| The
U.S. Green Building Council awarded the three-story, 11,400-square-foot
French Wing at the Society for the Protection of New Hampshire Forests’
Conservation Center in Concord, N.H., a Gold certification in the Leadership
in Energy and Environmental Design (LEED™) program. Designed by
Banwell Architects, the French Wing is the first project in New England
and one of only a dozen buildings nationally to receive a Gold certification.
The Society for the Protection of New Hampshire Forests, one of the oldest
environmental organizations in the nation, is a private, nonprofit membership
organization that has helped protect over a million acres in the state.
The architects initially designed the building to meet the specifications
for LEED Silver certification. By coordinating efforts with Forest Society
consultant Marc Rosenbaum, consultant Energysmiths, and contractor Bruss
Construction, however, they were able to meet the Gold standard.
The
timber-framed addition provides office space for 26 people, as well as
meeting rooms, a two-story atrium, and a kitchen replete with Energy Star-rated
appliances. Although the addition uses 60 percent less energy and 90 percent
less water than a conventional new building, its per-square-foot cost
is comparable to typical new office construction. The heart of the design
is a two-story atrium lighted by skylights and a south-facing clerestory,
which eliminate the need for electric lighting during daylight hours.

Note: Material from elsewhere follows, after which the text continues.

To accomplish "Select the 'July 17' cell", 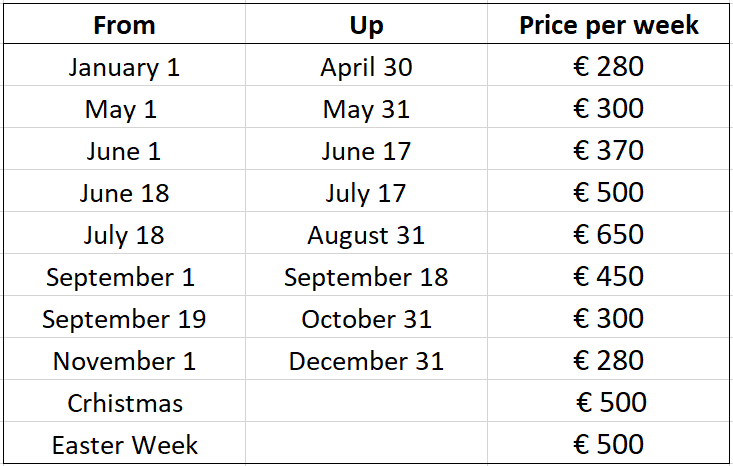I will [x=366, y=191].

Motion-sensing lights, well-insulated airtight walls, and an air-to-air
heat exchanger all add to the energy savings. An on-site wood chip “gasification”
plant converts discarded wood chips into combustible gas to generate heat.

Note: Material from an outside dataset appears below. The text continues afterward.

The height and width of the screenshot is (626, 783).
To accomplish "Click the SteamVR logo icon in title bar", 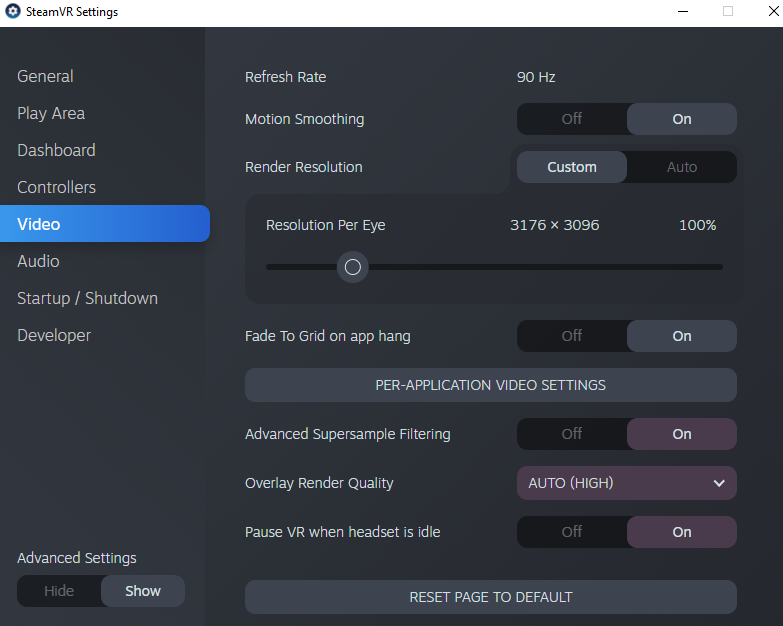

The building conserves water through odor-free, indoor composting toilets
and gray-water filtering and reuse. The system collects gray water and
pumps it to plants in the atrium that naturally treat the water.
The
architects specified high post-consumer content materials throughout,
including floor tiles from recycled glass and linoleum made from renewable,
natural sources. The three-story elevator is lubricated with natural canola
oil instead of traditional hydraulic fluid. Fifty-three percent of the
forest products in the building are green-certified, with the remainder
from local, well-managed forests. The contractor built the timber frame
from trees cut on the building site, using an on-site sawmill for zero
transportation cost. Ninety percent of the construction waste was recycled.
“This was a team effort at all levels from beginning to end,”
says Stuart White, AIA, a Banwell Architects principal. “The society
and project architect Paul Leveille, environmental consultant Marc Rosenbaum,
builder Michael Bruss, and many others worked together to achieve the
goal: to showcase New Hampshire forest projects while creating an energy-conserving,
environmentally responsible building.”